▶ [What is being asked]: Copy out the data from the line containing "Otevřené příležitosti pro Romy (290, 623)" through the end of the data, both ends included. Keep every line, requests included, but multiply each coordinate in the answers by 2.3 and round to a whole number, with halves rounded up. Leave the numbers in the requests as they are.

Word and element location data:
::::

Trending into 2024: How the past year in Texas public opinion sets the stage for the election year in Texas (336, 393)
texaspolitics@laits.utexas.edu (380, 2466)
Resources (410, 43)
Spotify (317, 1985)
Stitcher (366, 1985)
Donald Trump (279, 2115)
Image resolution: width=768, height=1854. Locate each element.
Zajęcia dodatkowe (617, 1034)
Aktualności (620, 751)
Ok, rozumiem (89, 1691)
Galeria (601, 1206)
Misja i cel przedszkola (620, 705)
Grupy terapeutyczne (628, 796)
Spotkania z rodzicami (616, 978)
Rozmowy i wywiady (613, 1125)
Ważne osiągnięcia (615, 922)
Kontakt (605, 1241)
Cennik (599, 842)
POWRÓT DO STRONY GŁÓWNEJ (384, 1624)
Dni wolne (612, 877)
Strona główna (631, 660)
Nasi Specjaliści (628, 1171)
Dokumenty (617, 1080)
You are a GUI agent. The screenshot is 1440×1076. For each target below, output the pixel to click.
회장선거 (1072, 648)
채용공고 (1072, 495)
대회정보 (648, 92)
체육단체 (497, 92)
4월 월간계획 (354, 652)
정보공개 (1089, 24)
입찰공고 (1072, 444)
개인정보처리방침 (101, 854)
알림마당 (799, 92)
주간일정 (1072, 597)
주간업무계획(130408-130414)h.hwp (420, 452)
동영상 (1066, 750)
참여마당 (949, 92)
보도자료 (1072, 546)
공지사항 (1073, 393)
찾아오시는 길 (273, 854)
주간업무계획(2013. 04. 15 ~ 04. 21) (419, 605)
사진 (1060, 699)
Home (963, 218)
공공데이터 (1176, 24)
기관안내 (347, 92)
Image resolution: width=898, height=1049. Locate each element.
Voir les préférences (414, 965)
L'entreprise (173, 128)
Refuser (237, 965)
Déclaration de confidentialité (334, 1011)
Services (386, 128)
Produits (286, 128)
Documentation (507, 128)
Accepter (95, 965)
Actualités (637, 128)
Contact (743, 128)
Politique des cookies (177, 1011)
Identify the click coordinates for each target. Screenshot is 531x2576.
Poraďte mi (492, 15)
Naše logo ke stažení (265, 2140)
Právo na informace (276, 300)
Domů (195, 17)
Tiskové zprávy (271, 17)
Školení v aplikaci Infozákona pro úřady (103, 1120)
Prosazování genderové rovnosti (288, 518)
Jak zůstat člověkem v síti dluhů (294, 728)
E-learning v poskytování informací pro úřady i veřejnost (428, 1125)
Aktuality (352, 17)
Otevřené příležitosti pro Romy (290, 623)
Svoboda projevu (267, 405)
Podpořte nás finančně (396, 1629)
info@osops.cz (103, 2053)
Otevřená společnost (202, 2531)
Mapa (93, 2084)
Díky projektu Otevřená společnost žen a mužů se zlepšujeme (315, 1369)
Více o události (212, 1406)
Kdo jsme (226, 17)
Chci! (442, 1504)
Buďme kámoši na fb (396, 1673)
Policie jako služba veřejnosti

::::

▶ [Correct result]:
Otevřené příležitosti pro Romy (667, 1433)
Svoboda projevu (614, 932)
Podpořte nás finančně (911, 3747)
info@osops.cz (237, 4722)
Otevřená společnost (465, 5821)
Mapa (214, 4793)
Díky projektu Otevřená společnost žen a mužů se zlepšujeme (725, 3149)
Více o události (488, 3234)
Kdo jsme (520, 39)
Chci! (1017, 3459)
Buďme kámoši na fb (911, 3848)
Policie jako služba veřejnosti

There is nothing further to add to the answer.